Segment Start: Quoted passage
Masqueraders wearing carnival costumes with wings and crowns jumped up behind sound trucks—large mobile stages outfitted with speakers, DJ equipment, and steel pans—that crawled through Port of Spain on Tuesday morning. At Victoria Square, members of the Lost Tribe carnival band fastened on backpacks made of drapery, gigantic clusters of butterflies, and capes. Sweet soca and calypso boomed throughout the capital city. “If you hear any noise in the background, they’re music trucks on the Avenue. Welcome to carnival,” says Valmiki Maharaj, the creative director and bandleader of the Lost Tribe. Maharaj says he’s everything from “head cook” to “bottle washer”— he’s a designer, editor, strategist, and visionary.
Trinidad and Tobago’s carnival is the largest in the Caribbean. A humble tradition blossomed into a magnetic ritual that draws the diaspora home, and costuming is at the root of the spectacle. “We’re a strange mix of costuming, performance, entertainment, party, all in the same thing,” says Maharaj, who is 37 and from Barataria, a borough 20 minutes east of Port of Spain.
Segment End: Quoted passage
Segment Start: Information
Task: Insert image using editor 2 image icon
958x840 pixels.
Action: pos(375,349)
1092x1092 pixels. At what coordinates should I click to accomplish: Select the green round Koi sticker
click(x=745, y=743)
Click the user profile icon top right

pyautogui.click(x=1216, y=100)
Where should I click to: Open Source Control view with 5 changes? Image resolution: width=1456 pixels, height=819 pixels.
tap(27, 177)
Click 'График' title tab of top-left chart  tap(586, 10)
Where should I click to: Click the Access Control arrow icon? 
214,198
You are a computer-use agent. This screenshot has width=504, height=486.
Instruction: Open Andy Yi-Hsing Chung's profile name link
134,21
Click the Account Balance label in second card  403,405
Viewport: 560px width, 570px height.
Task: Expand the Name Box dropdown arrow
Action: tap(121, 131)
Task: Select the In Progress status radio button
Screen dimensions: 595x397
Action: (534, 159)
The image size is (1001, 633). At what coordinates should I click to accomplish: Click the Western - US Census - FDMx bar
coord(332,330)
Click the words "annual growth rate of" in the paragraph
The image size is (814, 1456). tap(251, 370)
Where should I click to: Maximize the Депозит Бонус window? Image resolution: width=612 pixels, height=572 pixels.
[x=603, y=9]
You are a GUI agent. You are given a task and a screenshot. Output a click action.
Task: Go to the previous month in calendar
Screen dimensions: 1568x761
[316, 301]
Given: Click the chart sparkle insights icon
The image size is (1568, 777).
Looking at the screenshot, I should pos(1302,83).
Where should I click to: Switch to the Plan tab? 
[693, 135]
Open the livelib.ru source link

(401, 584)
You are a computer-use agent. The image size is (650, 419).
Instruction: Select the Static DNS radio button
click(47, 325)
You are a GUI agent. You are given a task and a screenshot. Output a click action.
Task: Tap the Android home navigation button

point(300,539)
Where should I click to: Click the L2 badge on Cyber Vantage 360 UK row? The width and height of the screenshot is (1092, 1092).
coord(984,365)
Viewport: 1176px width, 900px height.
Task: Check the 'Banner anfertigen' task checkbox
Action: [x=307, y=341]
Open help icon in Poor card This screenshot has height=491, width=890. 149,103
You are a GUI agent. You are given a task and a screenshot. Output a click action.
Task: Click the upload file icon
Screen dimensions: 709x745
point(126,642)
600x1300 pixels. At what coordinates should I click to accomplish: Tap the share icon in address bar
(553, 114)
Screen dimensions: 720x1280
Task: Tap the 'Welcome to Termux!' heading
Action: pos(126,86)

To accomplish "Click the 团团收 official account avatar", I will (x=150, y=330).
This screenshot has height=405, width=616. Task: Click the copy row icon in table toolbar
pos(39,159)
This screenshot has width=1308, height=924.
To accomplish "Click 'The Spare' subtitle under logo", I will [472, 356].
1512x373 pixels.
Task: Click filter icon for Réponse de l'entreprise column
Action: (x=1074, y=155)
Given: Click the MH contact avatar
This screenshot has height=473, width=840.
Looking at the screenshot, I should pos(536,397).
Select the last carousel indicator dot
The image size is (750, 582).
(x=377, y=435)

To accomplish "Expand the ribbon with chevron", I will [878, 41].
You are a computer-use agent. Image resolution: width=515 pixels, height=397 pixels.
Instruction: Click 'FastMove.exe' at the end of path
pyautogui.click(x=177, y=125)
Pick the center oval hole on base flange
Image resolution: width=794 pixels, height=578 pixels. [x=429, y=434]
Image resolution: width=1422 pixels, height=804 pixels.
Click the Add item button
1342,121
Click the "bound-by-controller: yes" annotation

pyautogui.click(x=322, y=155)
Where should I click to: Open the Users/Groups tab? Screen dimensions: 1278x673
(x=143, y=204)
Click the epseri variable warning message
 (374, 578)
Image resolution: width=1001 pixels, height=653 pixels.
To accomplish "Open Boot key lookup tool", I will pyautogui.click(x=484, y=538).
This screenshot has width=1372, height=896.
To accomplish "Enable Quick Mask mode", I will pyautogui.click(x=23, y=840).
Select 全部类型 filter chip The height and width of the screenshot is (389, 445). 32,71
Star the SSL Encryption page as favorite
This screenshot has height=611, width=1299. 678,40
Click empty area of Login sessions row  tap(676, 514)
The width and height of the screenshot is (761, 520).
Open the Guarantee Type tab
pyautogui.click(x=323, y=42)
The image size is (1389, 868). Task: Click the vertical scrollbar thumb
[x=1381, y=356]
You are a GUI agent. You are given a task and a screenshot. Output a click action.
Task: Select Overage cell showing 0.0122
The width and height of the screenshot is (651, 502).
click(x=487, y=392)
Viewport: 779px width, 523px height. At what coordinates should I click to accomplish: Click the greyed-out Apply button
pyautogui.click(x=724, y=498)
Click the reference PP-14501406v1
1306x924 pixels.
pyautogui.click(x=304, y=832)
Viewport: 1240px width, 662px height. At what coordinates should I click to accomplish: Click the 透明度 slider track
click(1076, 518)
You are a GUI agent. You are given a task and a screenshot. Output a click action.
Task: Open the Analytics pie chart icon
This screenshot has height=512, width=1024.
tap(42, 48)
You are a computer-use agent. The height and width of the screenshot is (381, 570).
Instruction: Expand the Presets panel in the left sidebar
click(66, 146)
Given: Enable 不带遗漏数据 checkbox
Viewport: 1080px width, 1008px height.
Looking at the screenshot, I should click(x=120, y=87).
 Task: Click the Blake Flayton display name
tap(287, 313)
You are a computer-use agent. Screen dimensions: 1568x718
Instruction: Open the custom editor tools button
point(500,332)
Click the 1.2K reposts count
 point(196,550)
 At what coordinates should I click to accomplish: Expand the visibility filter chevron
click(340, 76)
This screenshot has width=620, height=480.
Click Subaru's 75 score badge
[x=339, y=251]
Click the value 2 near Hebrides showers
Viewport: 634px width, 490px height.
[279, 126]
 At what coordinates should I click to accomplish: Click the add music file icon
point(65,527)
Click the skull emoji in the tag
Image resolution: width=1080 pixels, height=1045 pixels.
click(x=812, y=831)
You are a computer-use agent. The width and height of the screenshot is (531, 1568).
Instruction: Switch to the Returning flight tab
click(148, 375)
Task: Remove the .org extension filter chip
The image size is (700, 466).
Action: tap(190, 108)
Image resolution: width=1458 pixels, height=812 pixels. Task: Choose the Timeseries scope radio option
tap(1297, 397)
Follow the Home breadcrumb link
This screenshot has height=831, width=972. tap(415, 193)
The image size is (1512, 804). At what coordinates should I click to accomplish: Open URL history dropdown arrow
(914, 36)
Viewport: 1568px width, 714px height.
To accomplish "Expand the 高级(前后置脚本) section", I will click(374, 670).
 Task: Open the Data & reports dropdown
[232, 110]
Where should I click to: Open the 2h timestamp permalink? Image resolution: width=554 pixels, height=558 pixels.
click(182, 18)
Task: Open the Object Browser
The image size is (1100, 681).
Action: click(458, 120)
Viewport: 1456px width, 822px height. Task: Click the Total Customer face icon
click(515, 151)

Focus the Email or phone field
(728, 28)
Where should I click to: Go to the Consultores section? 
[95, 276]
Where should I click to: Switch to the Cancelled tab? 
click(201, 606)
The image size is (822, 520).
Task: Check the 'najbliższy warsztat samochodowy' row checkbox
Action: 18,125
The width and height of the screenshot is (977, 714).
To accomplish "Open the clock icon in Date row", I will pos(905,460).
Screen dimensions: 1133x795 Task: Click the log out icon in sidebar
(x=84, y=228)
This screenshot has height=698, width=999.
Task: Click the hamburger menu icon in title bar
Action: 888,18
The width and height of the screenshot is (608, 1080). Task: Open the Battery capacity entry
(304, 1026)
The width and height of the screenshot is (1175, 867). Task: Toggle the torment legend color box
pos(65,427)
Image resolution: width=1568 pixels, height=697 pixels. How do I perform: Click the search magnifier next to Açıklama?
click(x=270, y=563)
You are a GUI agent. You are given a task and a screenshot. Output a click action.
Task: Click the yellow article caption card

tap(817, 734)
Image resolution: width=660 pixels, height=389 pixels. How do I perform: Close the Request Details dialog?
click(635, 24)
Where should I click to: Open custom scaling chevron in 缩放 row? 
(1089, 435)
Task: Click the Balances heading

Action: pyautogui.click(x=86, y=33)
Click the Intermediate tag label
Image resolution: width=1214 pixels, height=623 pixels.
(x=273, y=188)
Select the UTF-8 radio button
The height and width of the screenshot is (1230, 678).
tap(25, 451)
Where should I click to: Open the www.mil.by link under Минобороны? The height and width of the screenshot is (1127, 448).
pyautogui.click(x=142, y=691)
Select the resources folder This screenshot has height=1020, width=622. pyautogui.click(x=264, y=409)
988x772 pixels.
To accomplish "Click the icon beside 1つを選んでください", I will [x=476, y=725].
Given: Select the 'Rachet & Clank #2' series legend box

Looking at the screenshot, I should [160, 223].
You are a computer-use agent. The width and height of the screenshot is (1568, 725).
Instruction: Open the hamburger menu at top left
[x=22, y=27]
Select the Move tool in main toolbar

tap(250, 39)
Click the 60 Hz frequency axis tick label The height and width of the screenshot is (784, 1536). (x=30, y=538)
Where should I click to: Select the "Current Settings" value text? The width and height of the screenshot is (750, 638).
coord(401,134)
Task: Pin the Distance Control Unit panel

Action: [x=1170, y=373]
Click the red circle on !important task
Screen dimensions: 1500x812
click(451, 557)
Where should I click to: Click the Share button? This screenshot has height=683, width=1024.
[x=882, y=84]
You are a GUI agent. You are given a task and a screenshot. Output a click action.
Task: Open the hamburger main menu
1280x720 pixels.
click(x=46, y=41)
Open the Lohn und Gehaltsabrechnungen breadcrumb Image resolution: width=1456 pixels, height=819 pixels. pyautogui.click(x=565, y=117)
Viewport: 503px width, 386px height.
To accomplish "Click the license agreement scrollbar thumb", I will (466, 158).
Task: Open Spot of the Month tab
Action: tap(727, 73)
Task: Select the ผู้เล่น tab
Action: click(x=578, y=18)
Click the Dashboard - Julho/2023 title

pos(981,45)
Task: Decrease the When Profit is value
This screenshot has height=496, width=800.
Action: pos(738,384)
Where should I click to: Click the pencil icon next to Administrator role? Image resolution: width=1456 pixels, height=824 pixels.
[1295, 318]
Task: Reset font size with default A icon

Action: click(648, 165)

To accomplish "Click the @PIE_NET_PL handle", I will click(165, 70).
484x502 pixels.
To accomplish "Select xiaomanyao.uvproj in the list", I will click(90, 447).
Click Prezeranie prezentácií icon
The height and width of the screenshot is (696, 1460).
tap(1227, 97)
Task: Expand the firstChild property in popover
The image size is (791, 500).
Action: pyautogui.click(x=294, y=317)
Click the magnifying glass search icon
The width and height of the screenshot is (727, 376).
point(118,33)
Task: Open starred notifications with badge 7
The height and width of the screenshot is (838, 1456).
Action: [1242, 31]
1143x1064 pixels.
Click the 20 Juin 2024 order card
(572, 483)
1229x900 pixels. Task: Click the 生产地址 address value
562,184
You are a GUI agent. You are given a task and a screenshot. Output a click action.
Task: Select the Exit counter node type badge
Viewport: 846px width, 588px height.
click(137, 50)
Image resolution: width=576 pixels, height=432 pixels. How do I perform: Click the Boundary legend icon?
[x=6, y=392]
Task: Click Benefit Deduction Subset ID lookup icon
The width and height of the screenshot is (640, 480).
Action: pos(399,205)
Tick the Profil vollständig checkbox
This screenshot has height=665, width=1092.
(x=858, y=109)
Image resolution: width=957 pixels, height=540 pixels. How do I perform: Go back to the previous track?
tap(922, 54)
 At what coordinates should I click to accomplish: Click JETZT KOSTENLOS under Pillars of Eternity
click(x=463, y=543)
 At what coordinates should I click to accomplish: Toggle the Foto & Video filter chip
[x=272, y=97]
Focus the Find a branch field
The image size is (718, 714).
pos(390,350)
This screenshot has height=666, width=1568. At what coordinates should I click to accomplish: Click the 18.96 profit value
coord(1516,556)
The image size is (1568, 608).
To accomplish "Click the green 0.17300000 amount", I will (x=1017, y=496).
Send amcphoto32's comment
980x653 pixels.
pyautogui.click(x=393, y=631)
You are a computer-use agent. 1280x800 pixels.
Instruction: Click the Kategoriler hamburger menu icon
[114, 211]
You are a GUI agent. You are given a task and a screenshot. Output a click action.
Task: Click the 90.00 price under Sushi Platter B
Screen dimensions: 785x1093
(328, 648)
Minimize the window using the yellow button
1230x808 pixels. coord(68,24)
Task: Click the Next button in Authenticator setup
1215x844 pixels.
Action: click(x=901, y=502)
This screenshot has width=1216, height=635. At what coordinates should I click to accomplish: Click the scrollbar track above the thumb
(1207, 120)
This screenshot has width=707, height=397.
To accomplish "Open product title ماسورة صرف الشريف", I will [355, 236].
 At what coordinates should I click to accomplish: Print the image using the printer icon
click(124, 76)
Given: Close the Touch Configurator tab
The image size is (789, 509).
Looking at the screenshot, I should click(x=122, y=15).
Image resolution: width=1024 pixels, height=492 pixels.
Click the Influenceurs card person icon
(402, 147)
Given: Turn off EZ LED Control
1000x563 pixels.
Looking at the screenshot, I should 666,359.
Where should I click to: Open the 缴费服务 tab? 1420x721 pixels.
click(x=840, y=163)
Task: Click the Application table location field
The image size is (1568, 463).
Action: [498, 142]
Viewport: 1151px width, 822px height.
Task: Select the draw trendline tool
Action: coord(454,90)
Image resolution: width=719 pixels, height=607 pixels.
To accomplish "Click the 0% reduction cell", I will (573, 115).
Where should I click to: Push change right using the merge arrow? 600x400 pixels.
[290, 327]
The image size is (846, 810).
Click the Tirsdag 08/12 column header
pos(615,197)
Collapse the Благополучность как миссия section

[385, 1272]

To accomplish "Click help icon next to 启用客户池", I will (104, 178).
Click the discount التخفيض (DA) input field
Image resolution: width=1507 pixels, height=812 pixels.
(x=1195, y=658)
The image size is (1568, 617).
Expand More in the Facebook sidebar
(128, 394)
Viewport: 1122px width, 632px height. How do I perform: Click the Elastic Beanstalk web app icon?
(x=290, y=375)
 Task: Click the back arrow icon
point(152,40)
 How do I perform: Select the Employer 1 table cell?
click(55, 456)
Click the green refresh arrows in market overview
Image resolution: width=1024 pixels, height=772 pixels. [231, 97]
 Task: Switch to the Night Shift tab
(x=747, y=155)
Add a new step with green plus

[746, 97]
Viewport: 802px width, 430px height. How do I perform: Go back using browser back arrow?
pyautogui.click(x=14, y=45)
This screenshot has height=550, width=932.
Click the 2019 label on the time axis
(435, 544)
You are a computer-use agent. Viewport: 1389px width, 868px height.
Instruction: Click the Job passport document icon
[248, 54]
Segment End: Information
◆ Exercises to complete ◆
**a.** According to the carnival passage, what is the age of Valmiki Maharaj?
**b.** Change "Lost Tribe" to "Silver Tribe" in the carnival passage and write out the portion that begins at the words "Masqueraders wearing carnival" and stops after "strategist, and visionary.".
**c.** Write the next part of the carnival passage, starting after its final sentence.
The data shown above was taken from a separate source.

◆ Answers by task ◆
**a.** He is 37 years old.

**b.**
Masqueraders wearing carnival costumes with wings and crowns jumped up behind sound trucks—large mobile stages outfitted with speakers, DJ equipment, and steel pans—that crawled through Port of Spain on Tuesday morning. At Victoria Square, members of the Silver Tribe carnival band fastened on backpacks made of drapery, gigantic clusters of butterflies, and capes. Sweet soca and calypso boomed throughout the capital city. “If you hear any noise in the background, they’re music trucks on the Avenue. Welcome to carnival,” says Valmiki Maharaj, the creative director and bandleader of the Silver Tribe. Maharaj says he’s everything from “head cook” to “bottle washer”— he’s a designer, editor, strategist, and visionary.

**c.**
The Lost Tribe is a young carnival troupe that put on its first road march seven years ago. Since the beginning, the costumes departed from the feather and headdress bikini mas (costume) most bacchanalists have seen or worn.
On carnival Tuesday, the Lost Tribe pushed the boundaries of tradition yet again. The overarching theme was “202We,” represented by blue, the color of “renewal, of washing, of rebirth,” according to Maharaj. A section called Wish, designed by Naas Mohammed, led the band. The revelers wore painter’s-tape blue iridescent “road gowns” paired with beaded, baby blue bikini bottoms and tropical-print head wraps. The Wish frontline wore four-foot-tall green bamboo-like poles that jutted into the air and were draped with coordinating printed fabric; they looked like sarongs blowing in the wind. The men wore a black netted jacket with blue sequin fringe with mesh joggers.
The Lost Tribe costumes are distinctly theatrical yet flattering. They require more fabric than the standard bikini costume, so striking a balance between cool and camp is a must. Maharaj says the departure was intentional. “We jump around for two days in the sun, it’s very hot, we’re in the middle of the planet,” he said. “I understand the reasoning for a two-piece or a one-piece, or basically something that could allow you to be able to not die of heat and collapse on the road. However, I do think that it’s a very narrow book or narrow column to write in.”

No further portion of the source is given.